Looking back over history, the answer seems to be yes. The agricultural revolution enabled profound social changes, allowing stable communities to develop and freeing people to think about more than simply where the next mouthful of food was coming from. The scientific revolution of the enlightenment transformed people’s understanding of the world and their place in it, and changed society as a result. The industrial revolution laid the groundwork for today’s affluent first-world societies.
Of course, it can be argued that these technological innovations merely drove social change, rather than enabling social innovation, although I suspect the line between the two is more than a little blurred. But recent history seems to throw up numerous specific examples of technology innovation enabling social innovation – mobile phones connecting communities and providing access to expertise, low power LED lighting supporting increased literacy in developing economies, and social media building virtual communities that transcend geographical and political boundaries for example.
These and other examples suggest that, even when social innovation is important to addressing key challenges, emerging technologies can have a significant role to play in supporting it – technology innovation becomes an enabler of solutions, rather than a solution in and of itself.
But if this is the case, it makes sense to work out how best to use technology in this way, rather than leaving things to chance.
So these are the question that today’s discussions have lodged in my mind: How can technology innovation be nurtured to provide tools that enable social innovation?

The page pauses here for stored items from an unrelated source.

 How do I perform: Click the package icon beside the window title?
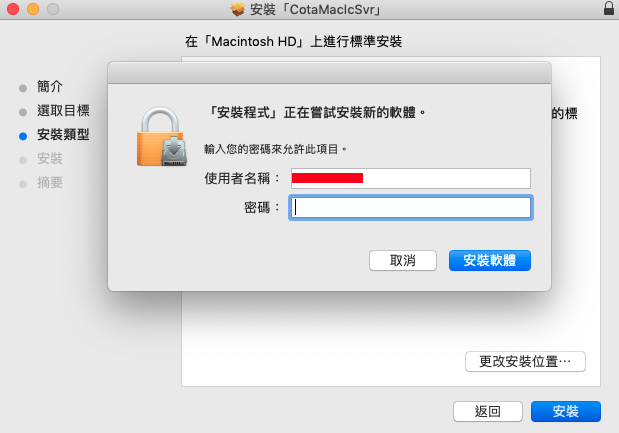point(238,9)
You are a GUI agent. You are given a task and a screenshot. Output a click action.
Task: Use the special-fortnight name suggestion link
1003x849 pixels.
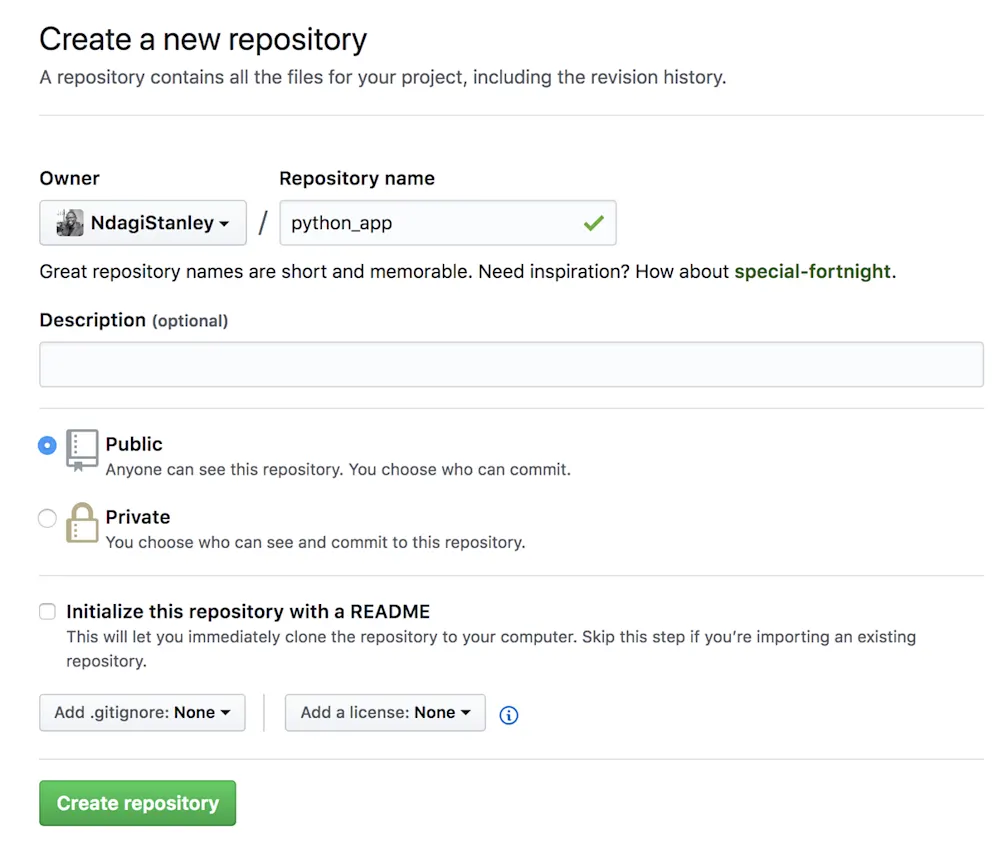click(812, 272)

What are the key areas in which technology innovation has the potential to empower social innovation? And how is the technology fix best balanced against the technology-enabled fix?

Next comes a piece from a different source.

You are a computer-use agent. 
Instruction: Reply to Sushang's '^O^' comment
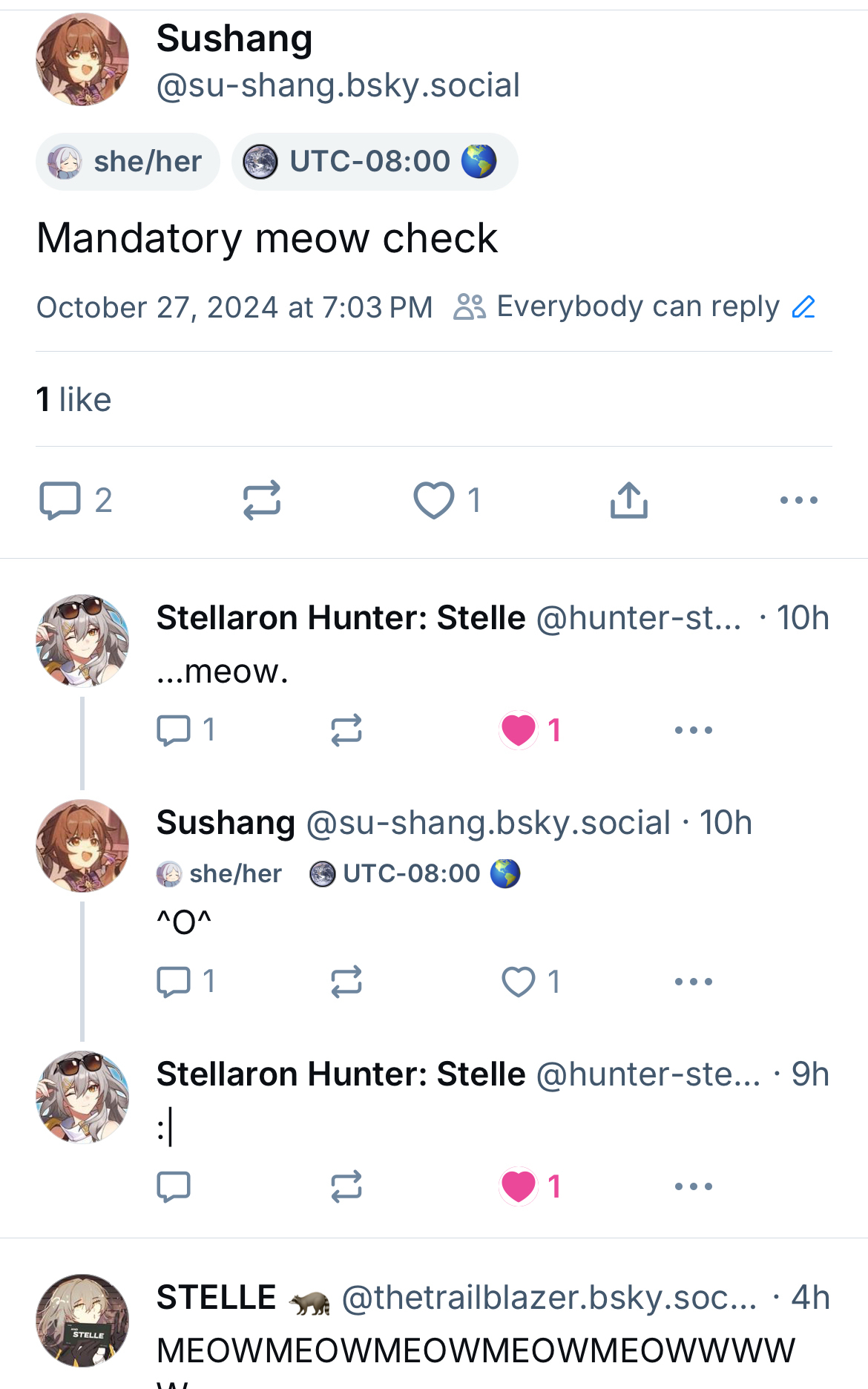click(174, 982)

I see I’m going to have a restless night!
Important to remember that like technological innovations, not all social innovations are good though. Social and cultural anthropologist Helen Fisher, in her book The First Sex, makes a powerful case for the agricultural revolution (not the industrial revolution) being the cause of female disempowerment in the Western world. The social innovation of women being less than equal partners in the family enterprise is something from which we’re just starting to recover.

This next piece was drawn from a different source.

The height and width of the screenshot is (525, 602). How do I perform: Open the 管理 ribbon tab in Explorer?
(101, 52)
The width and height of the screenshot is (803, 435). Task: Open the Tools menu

Thanks Ruth – I had meant to point out that social innovation has multiple sides, just like technology innovation. There are those who question the “good” of the agricultural revolution for instance (as you suggest) – and with good cause. Although assessing what was probably an emergent rather than planned process as “good” or “bad” is rather dubious.
Nice ideas. Fun to explore, lots to think about.
I like technology as an enabler of solutions, instead of an end in itself. To be honest, in my naive little way I had thought it was always that really, but now see that perhaps it isn’t.
Obviously we need social and technological innovation to go hand in hand, and the use of tech innovation is perhaps a social innovation anyway. But sometimes the tech impedes or dominates the social and sometimes vice versa. The trick is finding when each is most useful and appropriate to what end. But you will never find consensus on that one!
I think also it’s worth being mindful of how this thinking could become a post-rationalisation for tech fixing and so a PR campaign for business as usual.
Also being wary of falling into the other techno-fix trap, with social innovation being the thing that needs to be fixed by the tech!
Something about the ‘leaving things to chance’ phrase rings an alarm bell too, but can’t quite articulate why. Perhaps a social engineering thing floating about. Back to technology as the servant not the master, people having a say over how it is used etc? No idea!
Good luck with that one, looking forward to hearing how that evolves.